If there has ever been a time to campaign that it’s #NotHisGo, it’s now.
The NRL has charged Sydney Roosters front-rower Luke O’Donnell with a Grade 3 Dangerous Throw charge, which could rule him out for up to five weeks if the Roosters decide to fight the charge and lose.
However, if he takes the early guilty plea he will be back for the first game of the Finals.
Why the Roosters should fight the charge.
O’Donnell, with 29 matches suspended on his rap sheet, was charged after flipping Tim Simona like a pancake in the first half of the Roosters’ 56-14 win on Monday night:
The charge is excessive considering Cooper Cronk did not even have to head to the judiciary to fight this tackle in their match earlier this season:
In this writer’s humble opinion, the Roosters should fight the charge using the above .gif, footage and pictures of Luke O’Donnell at the Children’s Hospital or rescuing a cat from a tree.
The Roosters need to channel every single club legend, lament the death of the biff and blame the NRL for this. It worked for Burgess, who somehow gets just a two week ban for grabbing some testicles, and Jeff Lima, who twisted Anthony Watmough’s ankle with what looked to be pure intent.

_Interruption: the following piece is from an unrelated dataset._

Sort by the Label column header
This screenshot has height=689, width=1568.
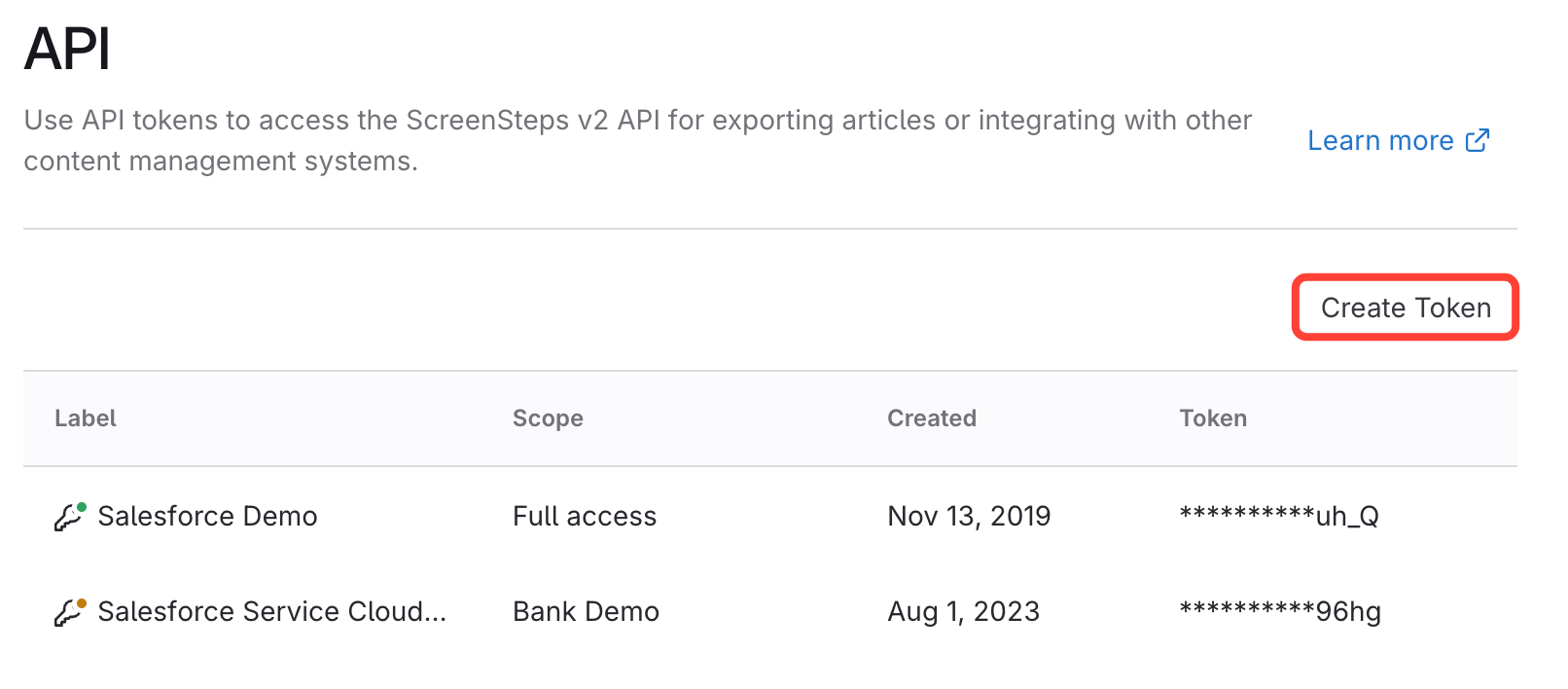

If the Roosters cannot prove that O’Donnell’s Simona-flip was less dangerous than the above tackle — when Cooper Cronk drove Roger Tuivasa-Sheck into the ground — then something is wrong with the system. And the only way to circumvent the system is to tug on the heart strings, blame something completely unrelated, and end every quote with it’s #NotHisGo.
This is half sarcastic of course. This writer is totally against these kinds of tackles and LO’D probably deserves a stint on the sidelines for a clear brain-snap. But given the tackles that have come before his one this year, surely the Roosters should challenge the charge on the now-commonplace #NotHisGo defence.
The tackle had no intent to it, no driving force and ultimately nothing serious occured besides a spectacle. Did this tackle really warrant a Grade 3 and Cronk’s a stern “no case to answer”? Really?
The NRL set a dangerous precedent when it didn’t charge Cronk for that tackle. For those wanting consistency, this will be an interesting test case.